To correlate Sentry errors to those in AWS logs, match the Sentry request_uuid to the AWS  named_tags.request_id. Using the request id in a filter pattern will return all log lines that include it:

awslogs get dsva-vetsgov-prod/srv/vets-api/src/log/vets-api-server.log ALL --filter-pattern='{ $.named_tags.request_id = "9e70c519-5a49-48f4-bc3d-2be4c69af6cf" }' -G -S -s 2h
CODE

The above examples deal with specific error log lines or groups of lines making up a request. A user session is made up of multiple requests. To trace how a user ended up in a bad state or analyze a happy path through the app you can query by session id:

awslogs get dsva-vetsgov-prod/srv/vets-api/src/log/vets-api-server.log ALL --filter-pattern='{ $.named_tags.session = "b1edbbfac22004ed69f97" }' -s 4h -G -S
CODE

The volume of production logs often requires drilling down to the session or request level. On lower volume environments we can run live debugging sessions by 'tailing' the logs. This is done via awslogs by appending the --watch command:

awslogs get dsva-vetsgov-staging/srv/vets-api/src/log/vets-api-server.log ALL -G -S --watch
CODE

A JSON blob displayed on one line can be difficult to read. If you're only looking for one field you can append --query=field to only output that data:

awslogs get dsva-vetsgov-prod/srv/vets-api/src/log/vets-api-server.log ALL --filter-pattern='{ $.level = "info" }' -S -G -s1m --query=message
CODE

And to format the JSON output you can install jq and pipe the logs to it:

brew install jq
awslogs get dsva-vetsgov-prod/srv/vets-api/src/log/vets-api-server.log ALL --filter-pattern='{ $.level = "error" }' -s 1m -S -G | jq
CODE

Prometheus

Prometheus captures a wide array of metrics. api.va.gov automatically captures metrics around latency, requests per minute, and error rates. To view the impact of a specific error you need to have in place StatsD metrics that track total calls and failures.
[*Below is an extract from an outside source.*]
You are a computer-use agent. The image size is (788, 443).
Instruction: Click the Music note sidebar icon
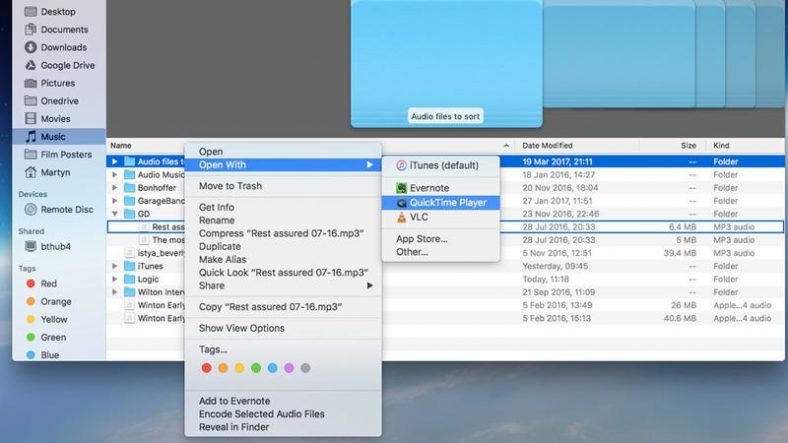[x=31, y=137]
Tracking totals from the api:

StatsD.increment("service.method.total")
CODE

For failures we can add tags to differentiate error types within failure totals:

StatsD.increment("service.method.fail", tags: ["error:#{error.class}"])
CODE

The above pattern is common enough in service classes that it's been abstracted out to a concern, Common::Client::Monitoring, which can be mixed in to a service.

module EVSS
  class Service < Common::Client::Base
    include Common::Client::Monitoring
CODE

Service calls can then be wrapped in a block that automatically records totals and failures:

def get_appeals(user, additional_headers = {})
  with_monitoring do
    response = perform(:get, '/api/v2/appeals', {}, request_headers(user, additional_headers))
    Appeals::Responses::Appeals.new(response.body, response.status)
  end
end
CODE

With those calls in place we can query for the sum across deployed server instances in Prometheus:

sum(api_appeals_get_appeals_total)
CODE
Example of Prometheus chart showing sum(api_appeals_get_appeals_total).

The error query can filter by error tag:

sum(api_appeals_get_appeals_fail) by (error)
CODE
Example of Prometheus chart showing sum(api_appeals_get_appeals_fail) by (error).

Ongoing issues can have their related Prometheus queries saved as Grafana dashboards. An example of this is the EVSS dashboard. As Prometheus queries can be complex, inspecting or editing an existing Grafana dashboard is a good way to learn how to write them.